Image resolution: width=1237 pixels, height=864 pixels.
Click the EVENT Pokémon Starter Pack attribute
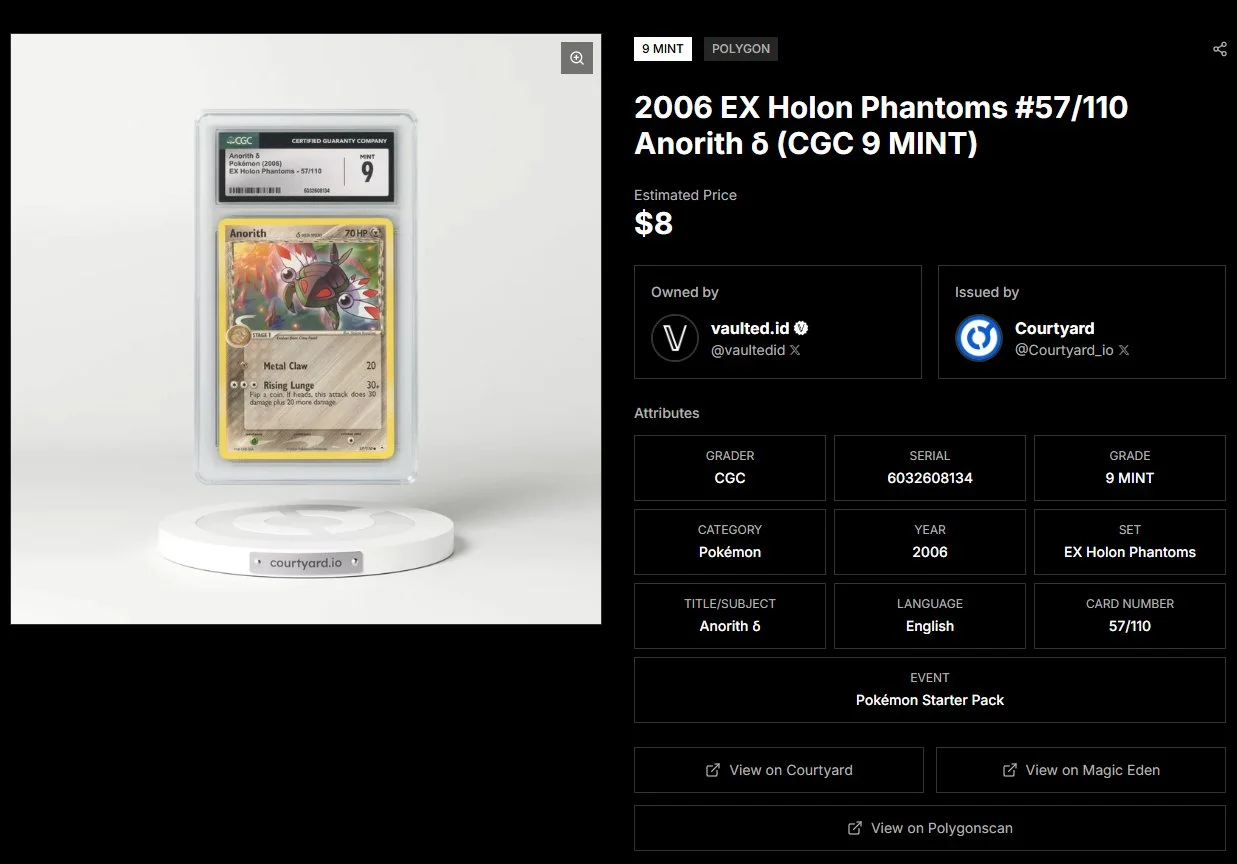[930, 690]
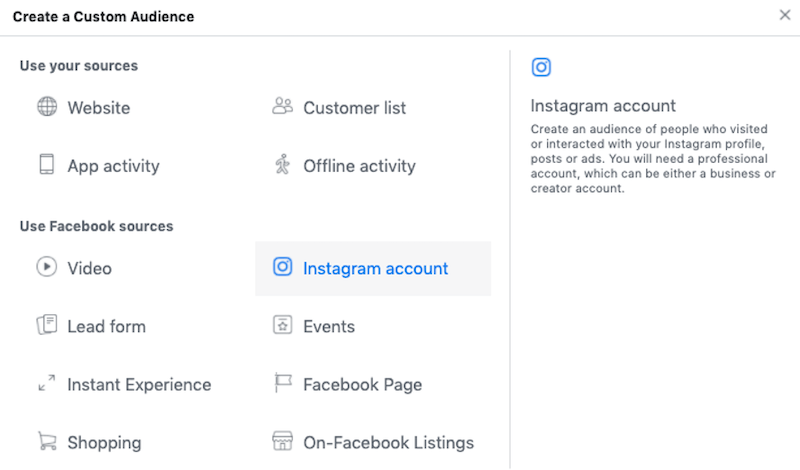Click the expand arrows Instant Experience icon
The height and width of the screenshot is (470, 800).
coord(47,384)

---*---

*What the task requires*
Could you edit the material above so that "Starter Pack" becomes "Booster Pack" and everything else stays the same? Cover all of it, but leave out the pictures.

*The response*
Image resolution: width=1237 pixels, height=864 pixels.
Click the EVENT Pokémon Booster Pack attribute
[930, 690]
Click the expand arrows Instant Experience icon
The height and width of the screenshot is (470, 800).
coord(47,384)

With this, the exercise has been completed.